Temptation:
Luring souls from delight in God since the fall of man. If sin wore a t-shirt,
that’d be the slogan written on it. And it’s true. Ever since Satan tempted
Eve, saying “Did God really say,” temptation has been plaguing the souls of
man, hindering them from worshipping God in spirit and in truth. But what is
temptation and how does it happen? What danger does it pose to my relationship?
More importantly, how can/should we fight it?
Simply put,
temptation is an event where an individual is being enticed or persuaded to
disobey God. For a more vivid description, consider James 1:14-15. “But each
person is tempted when he is lured and enticed by his own desire.
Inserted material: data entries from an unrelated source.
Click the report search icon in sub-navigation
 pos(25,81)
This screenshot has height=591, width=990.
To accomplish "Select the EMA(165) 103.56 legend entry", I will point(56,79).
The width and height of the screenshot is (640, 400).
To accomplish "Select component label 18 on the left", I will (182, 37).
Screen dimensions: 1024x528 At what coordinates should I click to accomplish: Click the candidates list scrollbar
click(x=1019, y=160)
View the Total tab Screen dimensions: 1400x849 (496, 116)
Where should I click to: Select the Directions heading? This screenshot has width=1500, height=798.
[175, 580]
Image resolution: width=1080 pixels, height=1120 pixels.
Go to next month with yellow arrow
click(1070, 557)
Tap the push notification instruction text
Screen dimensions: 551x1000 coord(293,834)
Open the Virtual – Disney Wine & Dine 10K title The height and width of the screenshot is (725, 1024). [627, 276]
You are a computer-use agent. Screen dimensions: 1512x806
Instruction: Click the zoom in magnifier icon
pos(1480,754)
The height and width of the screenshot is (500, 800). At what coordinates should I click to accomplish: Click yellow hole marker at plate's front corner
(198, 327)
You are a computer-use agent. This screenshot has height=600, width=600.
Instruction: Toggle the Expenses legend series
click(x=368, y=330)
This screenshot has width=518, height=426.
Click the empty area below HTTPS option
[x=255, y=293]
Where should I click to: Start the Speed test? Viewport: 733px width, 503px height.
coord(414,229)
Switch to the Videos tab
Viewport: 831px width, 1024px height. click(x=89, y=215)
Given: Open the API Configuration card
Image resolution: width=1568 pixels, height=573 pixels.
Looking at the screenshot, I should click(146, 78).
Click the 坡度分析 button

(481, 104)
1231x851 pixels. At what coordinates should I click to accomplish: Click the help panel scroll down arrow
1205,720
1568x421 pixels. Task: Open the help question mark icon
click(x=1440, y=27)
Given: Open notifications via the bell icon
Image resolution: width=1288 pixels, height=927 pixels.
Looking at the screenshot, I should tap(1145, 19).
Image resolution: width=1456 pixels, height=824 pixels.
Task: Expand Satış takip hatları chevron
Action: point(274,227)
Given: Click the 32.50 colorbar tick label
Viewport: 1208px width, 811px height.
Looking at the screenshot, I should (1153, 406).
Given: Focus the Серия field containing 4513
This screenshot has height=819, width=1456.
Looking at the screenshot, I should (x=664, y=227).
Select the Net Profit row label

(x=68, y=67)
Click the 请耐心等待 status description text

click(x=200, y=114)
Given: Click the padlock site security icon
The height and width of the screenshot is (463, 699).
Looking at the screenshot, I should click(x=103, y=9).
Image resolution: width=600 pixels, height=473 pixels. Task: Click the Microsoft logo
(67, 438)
Then desire
when it has conceived gives birth to sin, and sin when it is fully grown brings
forth death.” The word “lured” refers to being drawn away, like a fish whose
attention has been captivated by a shrimp in the water, not realizing that the
shrimp is bait on a hook! When we are tempted, our attention is drawn away from
God’s glory and the beauty of His righteous law. Something else begins to glow
with a distracting allure, causing us to shift our focus from God and gaze upon
it. That “something else” is sin. Sin looks beautiful, titillating our desires,
enticing us to partake in it. This moment of desire, when the heart is
distracted by the beauty of sin, is the event of temptation.
Also note
the progression given in this passage in James. Temptation starts with a
desire, which leads to an action whose effects lead to death. This means that
if we are going to fight temptation, we need to start at the level of our
desires. Desires are the soil in which the plant of temptation grows, so we
must start there. The question is “How?” How do we fight desires or guide them
in the proper direction? The answer is with enlightened affections. You fight
desire with desire.
The reason I call our weapon against temptation “enlightened
affections” is because these affections are not mere inclinations of the heart.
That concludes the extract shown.